-------- PASSAGE FOR REVIEW
# OKCpedia > Businesses & Employers >  Lawn Spraying

## rondvu

Help,  the company that sprays my yard had dropped the ball. It is full of weeds and dead spots. None of the neighbors have the same problem.  There Winterizing must not be working or wouldn't be the problems with die out near the end of May.  I am constantly spraying Round-up or Weed B Gone to stay on top of the situation.  I am now to the point of saying "I am paying them so, I should not have to follow up to do their job." Can someone recommend a company or individual that does an outstanding job on their lawn maintenance? 

Signed Rondvu who the ugliest grass on the street

----------


## Bill Robertson

I use All-Green at work and on my own lawn. No complaints what so ever. In fact, they get on me once in a while for not calling them back to re-treat (free) if I see weeds.

----------


## jstaylor62

I just buy fertilizer from Eckroat and do it myself. I can get 80lbs of fertilizer(40lbs 34-0-0, 40lbs 10-20-10) for $43 and know I'm getting my money's worth. If you fertilize well enough, your bermuda grass will actually choke out any weeds in your yard.

You can get a 20lb bag of just weed killer, no fertilizer added, for about $15. Just put it down on the grass when its wet and you know its gonna be sunny for a few days and weeds start dying off. Its a lot less ugly process than the brown spots from spraying weed be gone.

----------


## stick47

> Help,  the company that sprays my yard had dropped the ball. It is full of weeds and dead spots. None of the neighbors have the same problem.  There Winterizing must not be working or wouldn't be the problems with die out near the end of May.  I am constantly spraying Round-up or Weed B Gone to stay on top of the situation.  I am now to the point of saying "I am paying them so, I should not have to follow up to do their job." Can someone recommend a company or individual that does an outstanding job on their lawn maintenance? 
> 
> Signed Rondvu who the ugliest grass on the street


Sounds like the experience I had with Tru-Green. Worst experience ever.

----------


## WilliamTell

I guess ive been pretty lucky with tru-green in the years i used them. Yard looked great and any time i noticed crab grass they would send someone out within a few days to spray the spots. 

This year i thought it would be a good idea to try to do it myself to save money. I bought a broadcast spreader and whatever the knock-off of scotts is at walmart in the red bag (crab grass/ weed preventer and fertilizer) and I've actually have had great results. Its far exceeded my expectations so far and the neighbors have already started to comment on how great my yard looks and they all still have theirs professionally sprayed. All that ive done is two applications one in February and another a few weeks ago in may. 

I think most problems people have is from cutting their grass too short.

----------


## Achilleslastand

> I guess ive been pretty lucky with tru-green in the years i used them. Yard looked great and any time i noticed crab grass they would send someone out within a few days to spray the spots. 
> 
> This year i thought it would be a good idea to try to do it myself to save money. I bought a broadcast spreader and whatever the knock-off of scotts is at walmart in the red bag (crab grass/ weed preventer and fertilizer) and I've actually have had great results. Its far exceeded my expectations so far and the neighbors have already started to comment on how great my yard looks and they all still have theirs professionally sprayed. All that ive done is two applications one in February and another a few weeks ago in may.
----------------
#### [CHECK YOUR UNDERSTANDING]
A - Rewrite the part of the lawn-spraying thread that opens with "You can get" and closes with "weed be gone.", swapping "weed killer" for "herbicide".
B - Carry the lawn-spraying forum thread forward from its last line.
-------- EXTRACTED INFORMATION
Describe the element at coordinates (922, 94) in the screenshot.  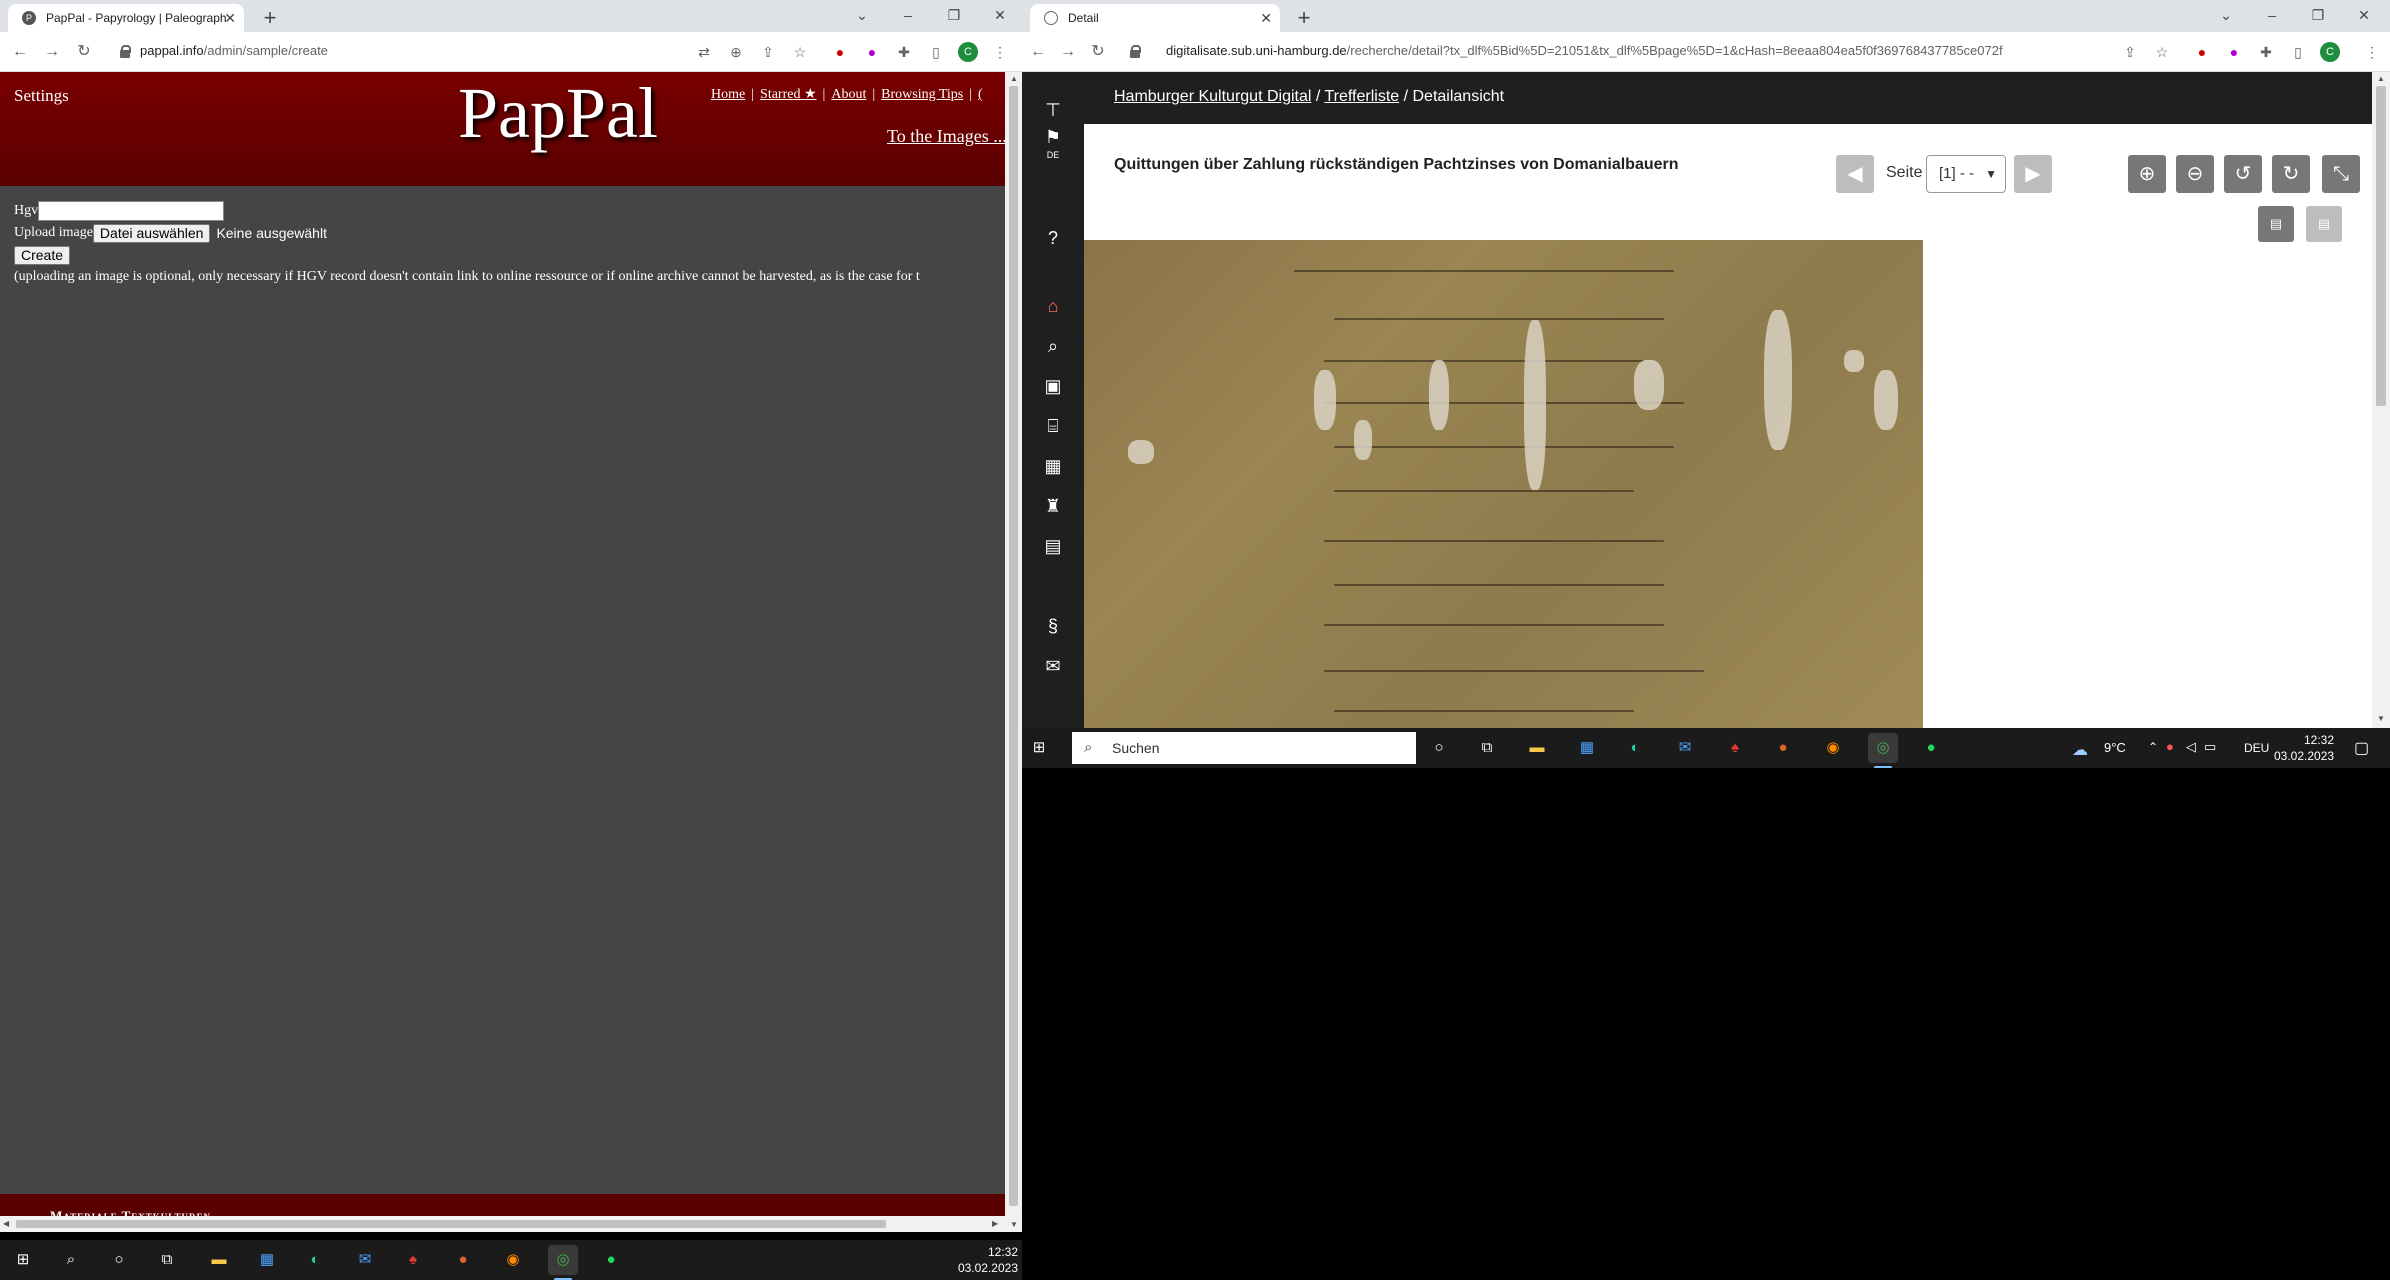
----------------
-------- EXTRACTED INFORMATION
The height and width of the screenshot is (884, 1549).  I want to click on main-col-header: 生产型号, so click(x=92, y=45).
----------------
#### [PER-TASK OUTPUTS]
A -
You can get a 20lb bag of just herbicide, no fertilizer added, for about $15. Just put it down on the grass when its wet and you know its gonna be sunny for a few days and weeds start dying off. Its a lot less ugly process than the brown spots from spraying weed be gone.

B -
> 
> I think most problems people have is from cutting their grass too short.


Agreed............Having your grass cut too short is just inviting weeds and crabgrass to thrive.

----------


## rcjunkie

> Agreed............Having your grass cut too short is just inviting weeds and crabgrass to thrive.


It's not the grass cut short that invites weeds, you have to mow it often to keep it short, can't let it go more than a few days in between cuttings. Before I moved to Tenkiller, I mowed my yard in Norman at 1/2 inch with a 10 blade, reel mower, but I mowed it every 2 or 3 days.

----------


## ljbab728

> It's not the grass cut short that invites weeds, you have to mow it often to keep it short, can't let it go more than a few days in between cuttings. Before I moved to Tenkiller, I mowed my yard in Norman at 1/2 inch with a 10 blade, reel mower, but I mowed it every 2 or 3 days.


Wrong, junkie.


http://urbanext.illinois.edu/lawncha.../lesson6b.html

http://www.ehow.com/list_6025940_wee...awn-grass.html

I always have much better luck combatting weeds with taller grass.

----------


## rondvu

jstaylor62 put a bug in my ear. I went to Eckroat's haven't been in years. I read about SPIZ on line at their web page and purchased two bags put put on the lawn. I am going to raise the mower notch up one level and not bag as often. Hopefully I will have a beautiful lawn in a month or so. Thanks jstaylor62 that bug helped.

----------


## Jon27

Agrilawn is pretty good.  Our yard was just sprayed this morning.

----------


## rcjunkie

> Wrong, junkie.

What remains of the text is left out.